The new Bellevue Safeway is considered a “flagship lifestyle store” and it is of the design of those found in the most dense portions of downtown Seattle: residential above ground with grocery and parking below. My impressions were as follows:

Parking: Access was easy despite the looky-loo crowds. The parking garage was well marked and easy to enter from the street. High ceilings helped immensely in minimizing the negative impression I have when entering underground garages. If given the choice I always prefer street parking. That said, Safeway’s parking spaces were ample and it did not appear that the builder cut corners by squeezing in extra parking spaces, thereby making every space miserable and lanes too narrow. One should not have to feel like a sardine when one enters a parking garage — especially a garage needed for grocery shopping.

There are different expectations with regard to parking on the Eastside when compared to Seattle. Parking here is plentiful, free and easy to use. In Seattle that is simply not the case. Many despise the parking hassles of Seattle and we do not wish to recreate Seattle-style parking hassles in Kirkland. When given an option, people will chose the easiest route. Let us not make Kirkland a difficult place to shop.

Parking is my greatest concern with the Parkplace project. My sincere hope is that the utmost attention is paid to ingress and egress issues. Parkplace will be visited by many of us multiple times a week. The experience of grocery shopping is bad enough without added hassles of having to park in a dark, low-ceilinged underground garage with small parking spaces, tight corners and poor ventilation. That is the nightmare we want to avoid. My impression is that it is in Touchstone’s best interests to design a successful building for every user. That includes the neighbors who will shop at the QFC.

Entry from the garage: To enter Safeway from the underground garage there is a large industrial staircase that is both ugly and uninviting. There is also a couple of large elevators but they are located around a corner and hidden from view for much of the garage.

At the Whole Foods in Ravenna, for example, your purchased groceries go on a special dumbwaiter down to the garage where employees load your car for you when you pull up. No grocery carts allowed in the parking garage.

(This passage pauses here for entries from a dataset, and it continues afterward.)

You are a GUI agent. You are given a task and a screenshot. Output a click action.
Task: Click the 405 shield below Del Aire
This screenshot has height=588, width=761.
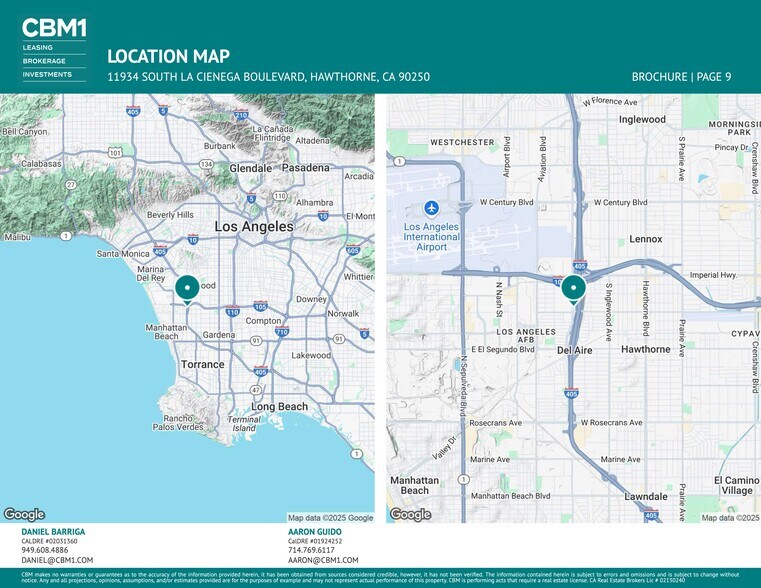(x=571, y=394)
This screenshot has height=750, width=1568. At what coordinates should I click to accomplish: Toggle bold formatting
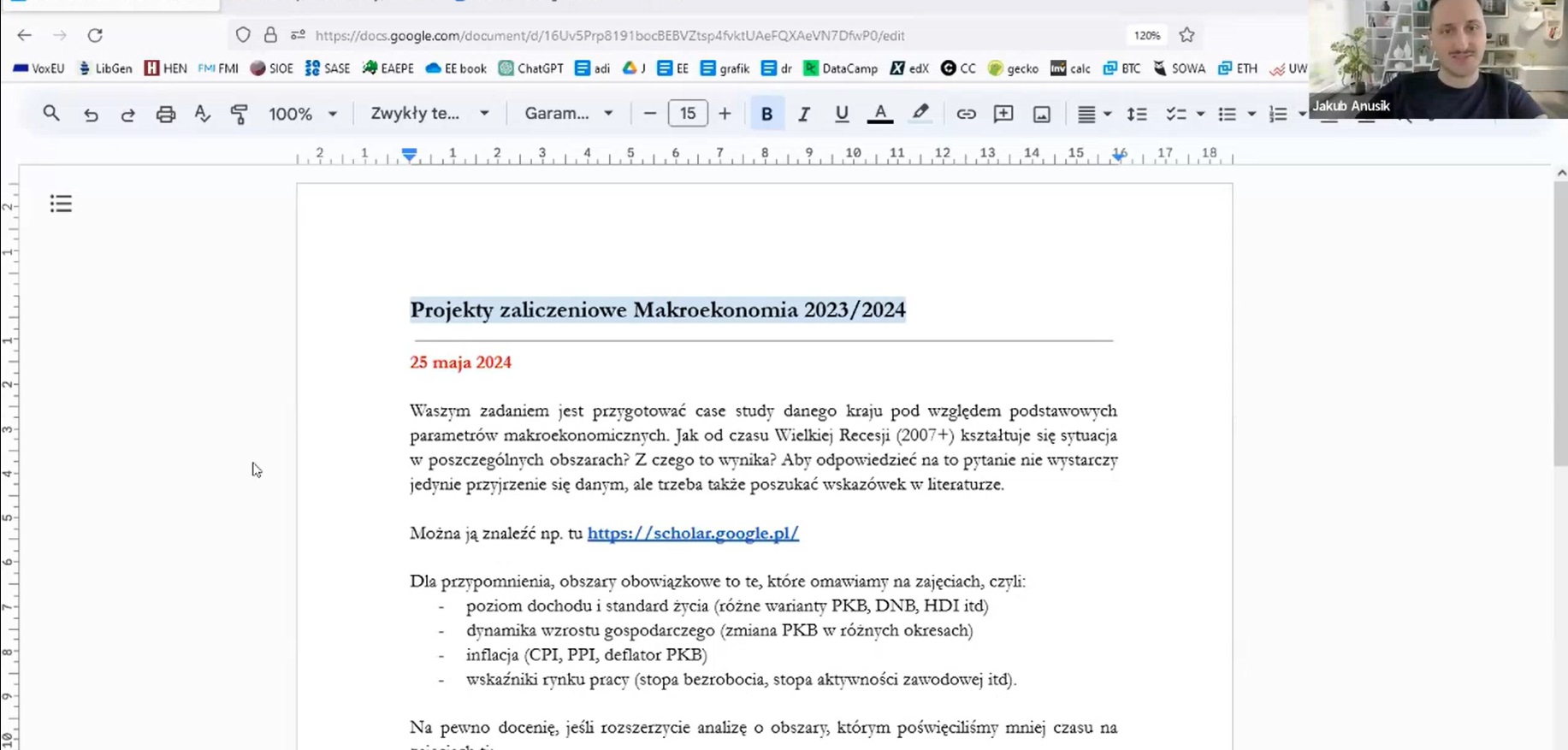(766, 114)
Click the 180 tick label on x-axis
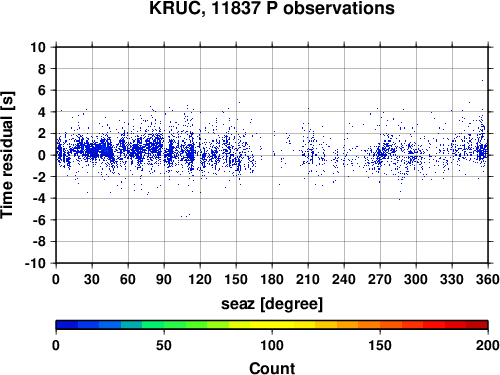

The Bellevue Safeway allows for grocery carts to be wheeled into large elevators and right up to your car - just like you do today at street level. This was a happy surprise. I very much prefer the design where the customer does not have extra hassles added to the grocery shopping routine. In comparison to the Ravenna Whole Foods method of getting groceries to your car, Bellevue Safeway has done a better job.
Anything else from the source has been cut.